Windstream, Comcast crack open their cloud strategies

Executives from Comcast and Windstream shed light on how cable and fiber players are using the cloud for their internal operations, weighing in on a conversation that has hitherto largely been dominated by wireless players like AT&T and Verizon.

Windstream CIO Stephen Farkouh told Fierce the company’s journey to the cloud started with privately-owned data centers before it began using private clouds and eventually the public cloud. He noted it adopted select applications from Amazon Web Services (AWS) about five years ago but said its commitment to using the public cloud really crystalized in 2020. It now has workloads served by a wide range of vendors, including AWS, Microsoft, Google, Oracle and Salesforce.

“To date, Windstream moved nearly 100% of its customer-facing products, services, portals and applications to the public cloud along with over a dozen mission critical BSS/OSS applications and its entire big data environment and associated data lake,” he said. Farkouh added the operator expects “to shift over 75% of its IT workloads to the public cloud over the next 18 months.”

He explained Windstream’s decision to team up with multiple vendors was driven primarily by a desire to increase agility and avoid vendor lock-in.
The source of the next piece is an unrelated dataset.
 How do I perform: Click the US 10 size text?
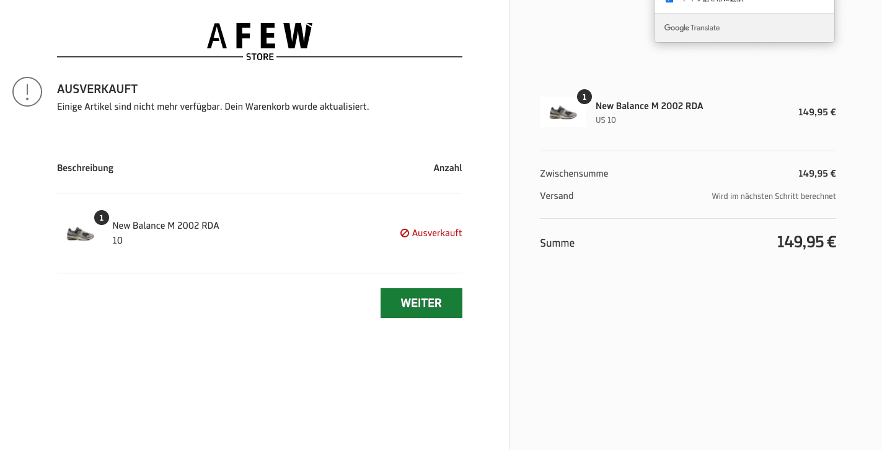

But he added each vendor’s technology has certain strengths.

“We’ve found, for example, Azure to be a solid fit for web hosting, databases and general IT workloads; AWS to be strong in web/content hosting and also a good all-around fit; Salesforce (Snowflake) to be strong in PaaS-based data warehousing and science; Oracle to be strong in delivering its applications and platforms as a service; and Google to be strong in offering containers and big data analytics solutions,” Farkouh said.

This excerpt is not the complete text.